### Exercise instructions
Please print every record exactly as it stands, leaving out the pictures.

### Record extracts

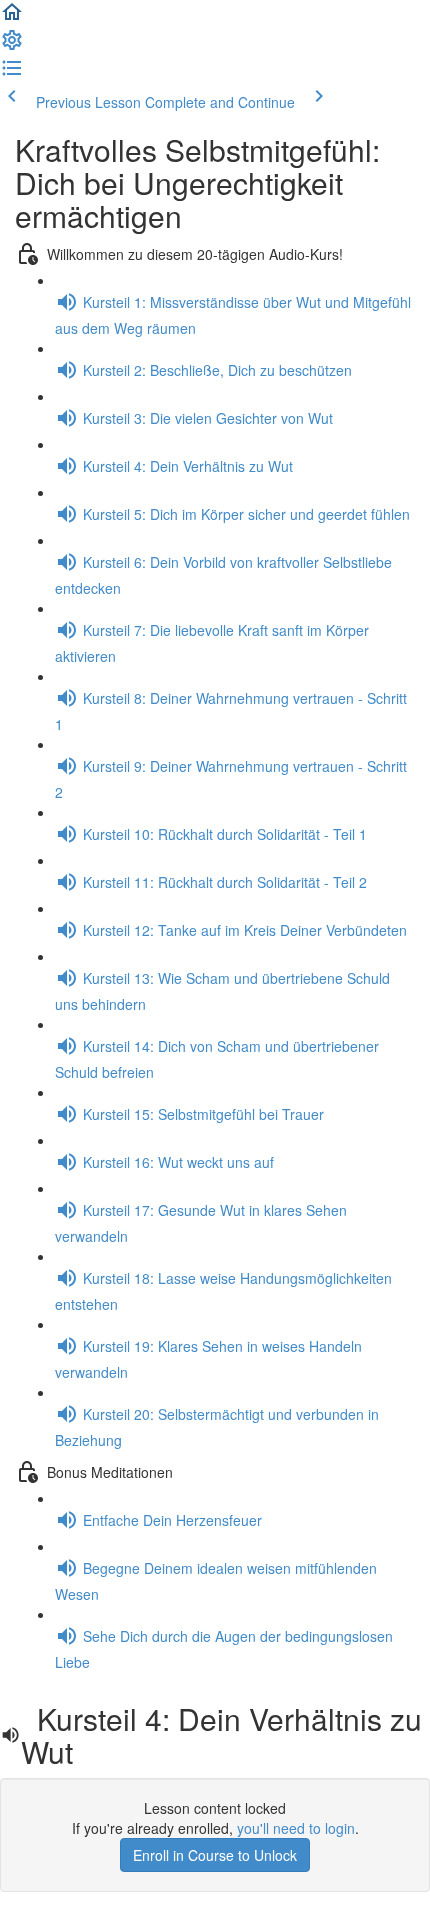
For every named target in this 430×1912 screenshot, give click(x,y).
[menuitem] (12, 46)
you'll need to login (296, 1828)
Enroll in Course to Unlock (215, 1855)
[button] (12, 18)
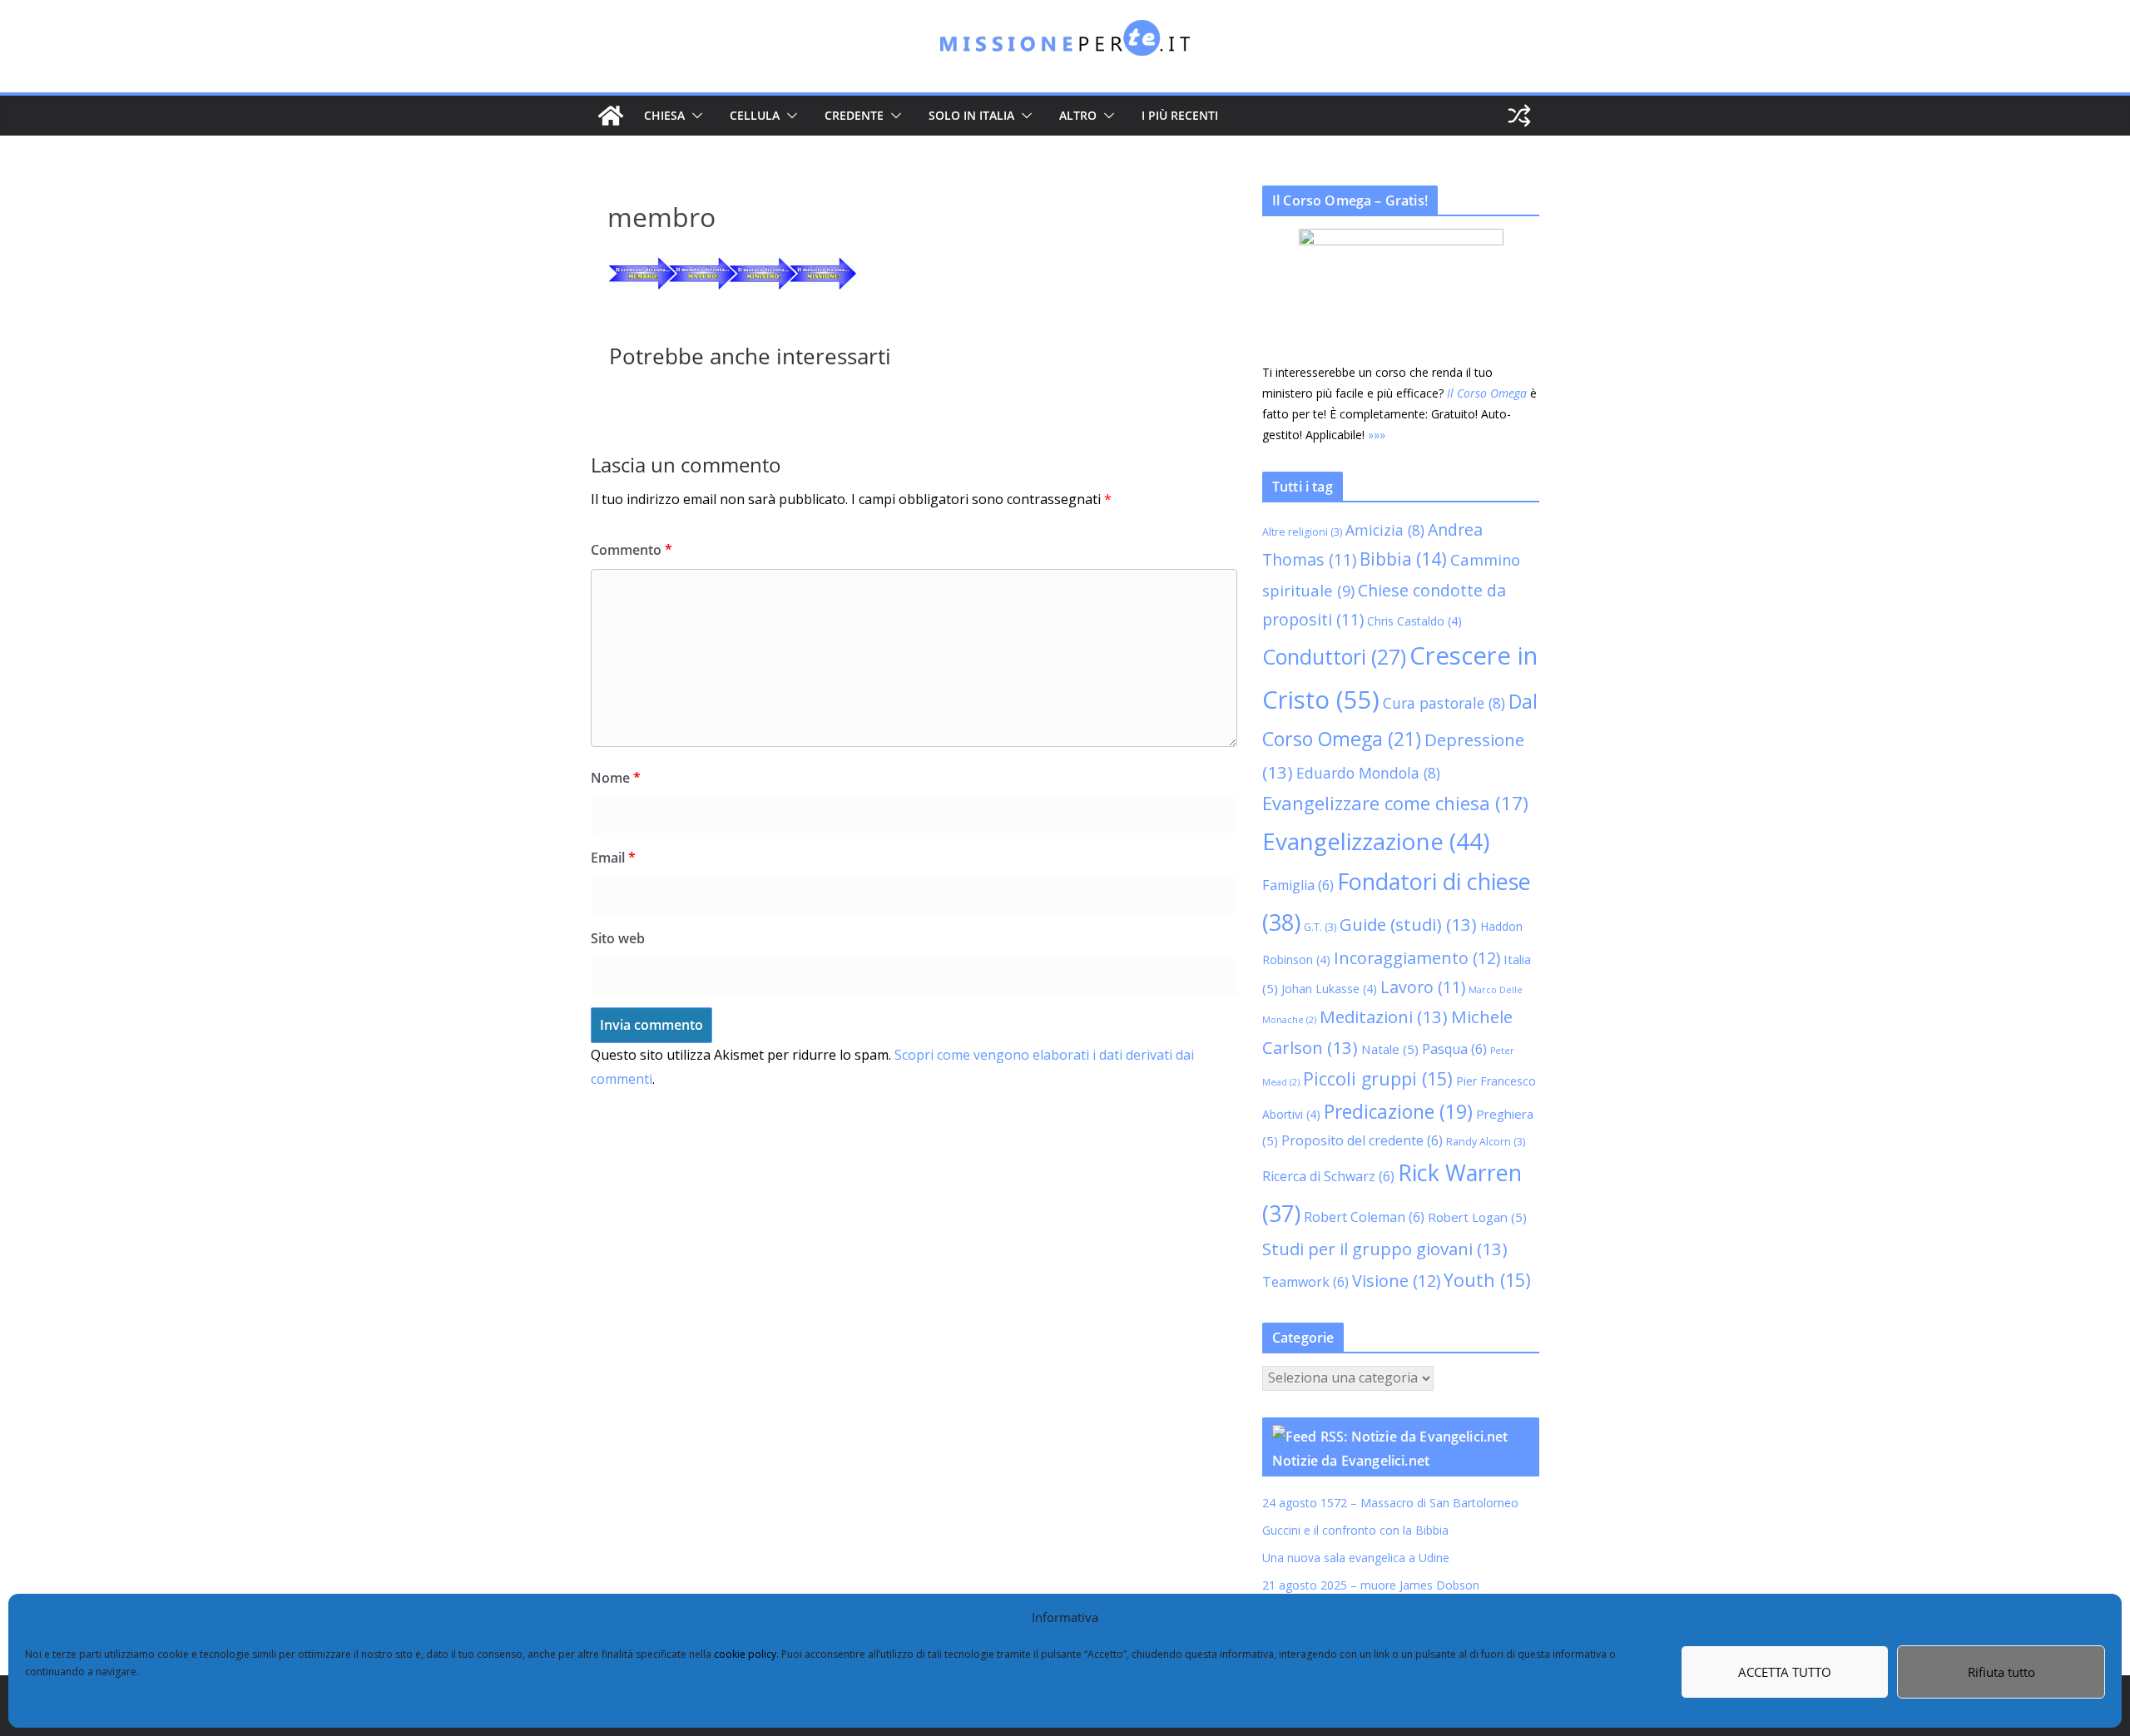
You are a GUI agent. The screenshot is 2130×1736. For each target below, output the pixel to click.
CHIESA (664, 115)
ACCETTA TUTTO (1784, 1672)
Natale (1390, 1049)
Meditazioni (1384, 1016)
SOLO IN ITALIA (971, 115)
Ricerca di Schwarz (1328, 1176)
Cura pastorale (1444, 703)
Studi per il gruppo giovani (1385, 1248)
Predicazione (1398, 1112)
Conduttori (1334, 656)
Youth (1487, 1280)
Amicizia (1384, 530)
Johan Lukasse (1329, 989)
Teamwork (1305, 1282)
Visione (1396, 1280)
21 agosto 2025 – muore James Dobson (1370, 1585)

### Written solution
For every named target in this 430×1912 screenshot, give click(x,y).
[menuitem] (12, 46)
you'll need to login (296, 1828)
Enroll in Course to Unlock (215, 1855)
[button] (12, 18)
You are a GUI agent. The screenshot is 2130×1736. For each target below, output the pixel to click.
CHIESA (664, 115)
ACCETTA TUTTO (1784, 1672)
Natale (1390, 1049)
Meditazioni (1384, 1016)
SOLO IN ITALIA (971, 115)
Ricerca di Schwarz (1328, 1176)
Cura pastorale (1444, 703)
Studi per il gruppo giovani (1385, 1248)
Predicazione (1398, 1112)
Conduttori (1334, 656)
Youth (1487, 1280)
Amicizia (1384, 530)
Johan Lukasse (1329, 989)
Teamwork (1305, 1282)
Visione (1396, 1280)
21 agosto 2025 – muore James Dobson (1370, 1585)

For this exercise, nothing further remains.